The Saba Islander

by Will Johnson

Memories of the Sea.2

Untitled-51” My father was the Captain of a li’l boat, and he got catched in a hurricane in St. Kitts. And he went to jump outside, and he jumped between the wharf and the small boat. He get squeezed. He didn’t live long after.

‘I went away when I only had twelve, was a young boy when I went away. I was a young li’l boy tryin’ to make a living. Anyway I grew up to twelve years and then I went away in a sailing boat.

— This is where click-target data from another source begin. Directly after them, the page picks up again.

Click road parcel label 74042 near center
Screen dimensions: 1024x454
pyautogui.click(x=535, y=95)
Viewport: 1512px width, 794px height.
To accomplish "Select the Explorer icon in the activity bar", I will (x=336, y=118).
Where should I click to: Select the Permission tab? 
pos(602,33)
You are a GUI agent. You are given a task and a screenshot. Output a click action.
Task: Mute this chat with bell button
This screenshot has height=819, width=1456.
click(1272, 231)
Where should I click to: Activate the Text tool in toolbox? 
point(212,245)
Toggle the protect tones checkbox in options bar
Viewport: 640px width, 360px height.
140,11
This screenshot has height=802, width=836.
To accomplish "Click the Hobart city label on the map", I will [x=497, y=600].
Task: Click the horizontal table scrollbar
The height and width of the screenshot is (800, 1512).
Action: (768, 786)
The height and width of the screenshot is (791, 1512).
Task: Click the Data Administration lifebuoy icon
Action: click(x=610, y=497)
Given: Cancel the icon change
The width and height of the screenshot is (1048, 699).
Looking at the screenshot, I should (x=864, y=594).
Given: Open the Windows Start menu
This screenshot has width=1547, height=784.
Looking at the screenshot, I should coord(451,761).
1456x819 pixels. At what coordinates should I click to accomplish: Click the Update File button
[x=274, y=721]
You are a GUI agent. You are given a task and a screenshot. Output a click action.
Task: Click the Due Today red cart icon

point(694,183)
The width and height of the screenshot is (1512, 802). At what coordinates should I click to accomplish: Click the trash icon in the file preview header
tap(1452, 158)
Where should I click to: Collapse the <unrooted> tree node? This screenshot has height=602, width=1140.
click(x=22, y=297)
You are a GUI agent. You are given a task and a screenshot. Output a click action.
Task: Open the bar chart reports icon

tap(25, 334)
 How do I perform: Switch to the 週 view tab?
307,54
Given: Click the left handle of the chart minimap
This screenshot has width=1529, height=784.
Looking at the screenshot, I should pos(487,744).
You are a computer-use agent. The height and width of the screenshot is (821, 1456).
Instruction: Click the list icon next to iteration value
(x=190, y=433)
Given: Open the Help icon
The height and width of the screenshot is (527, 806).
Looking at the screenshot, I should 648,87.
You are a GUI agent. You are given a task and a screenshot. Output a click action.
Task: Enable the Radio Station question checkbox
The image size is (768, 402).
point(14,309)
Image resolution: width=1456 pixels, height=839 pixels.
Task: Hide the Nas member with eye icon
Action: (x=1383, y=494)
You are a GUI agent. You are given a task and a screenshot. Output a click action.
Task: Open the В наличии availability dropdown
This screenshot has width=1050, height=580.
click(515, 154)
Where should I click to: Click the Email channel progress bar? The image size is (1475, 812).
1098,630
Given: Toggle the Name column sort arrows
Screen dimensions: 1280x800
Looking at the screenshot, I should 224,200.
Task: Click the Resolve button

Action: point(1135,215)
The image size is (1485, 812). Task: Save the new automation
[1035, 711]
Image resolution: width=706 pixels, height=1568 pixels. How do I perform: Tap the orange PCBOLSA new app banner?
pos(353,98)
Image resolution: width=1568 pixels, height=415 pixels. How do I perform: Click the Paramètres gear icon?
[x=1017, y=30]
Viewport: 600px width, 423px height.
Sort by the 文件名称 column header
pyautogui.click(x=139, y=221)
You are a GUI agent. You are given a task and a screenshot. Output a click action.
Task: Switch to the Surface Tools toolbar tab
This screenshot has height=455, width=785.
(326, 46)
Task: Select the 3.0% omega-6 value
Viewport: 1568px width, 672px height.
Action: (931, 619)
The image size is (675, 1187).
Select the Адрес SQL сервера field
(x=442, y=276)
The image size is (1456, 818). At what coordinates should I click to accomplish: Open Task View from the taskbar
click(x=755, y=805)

Well you see the Captain of that boat, he asked me if I want to go with him for to sail as a cabin boy. My mother was agree with it. She say, “Well I can’t help you, so you got to help yourself,’ yeah.

John Jeyliger on his way to work his fields in Troy February 1965

John Heyliger on his way to work his fields in Troy February 1965

The Captain give you a couple of dollars in the month, two dollars or a dollar and a half, that was all; but well you’d get your feed and your clothes always on the ship.

Oh I had to clean out the Captain’s  room and give him his coffee and his meals and all like that so.

We used to go sometimes to Santo Domingo, Canada, yeah St. Thomas, and St. Croix, sometimes we go Martinique , sometimes we go Guadeloupe, all these places so. B.G. (British Guiana) is a nice island you know, big place, there’s very nice. Sometimes we’d make it two days, sometimes three. Barbados too. I spent two days, sometimes three. That’s all. That’s a nice li’l country to live; the people is very friendly and nice.


Saba schooner Marion Belle Wolfe in Nova Scotia, here securing a house after it was swept into the sea by a tidal wave.


Nova Scotia is very nice but cold. Oh yeah, a long distance to Canada, fourteen days going and fourteen days coming back. We’d spend four days there unloading a cargo of sugar, and it was winter and cold.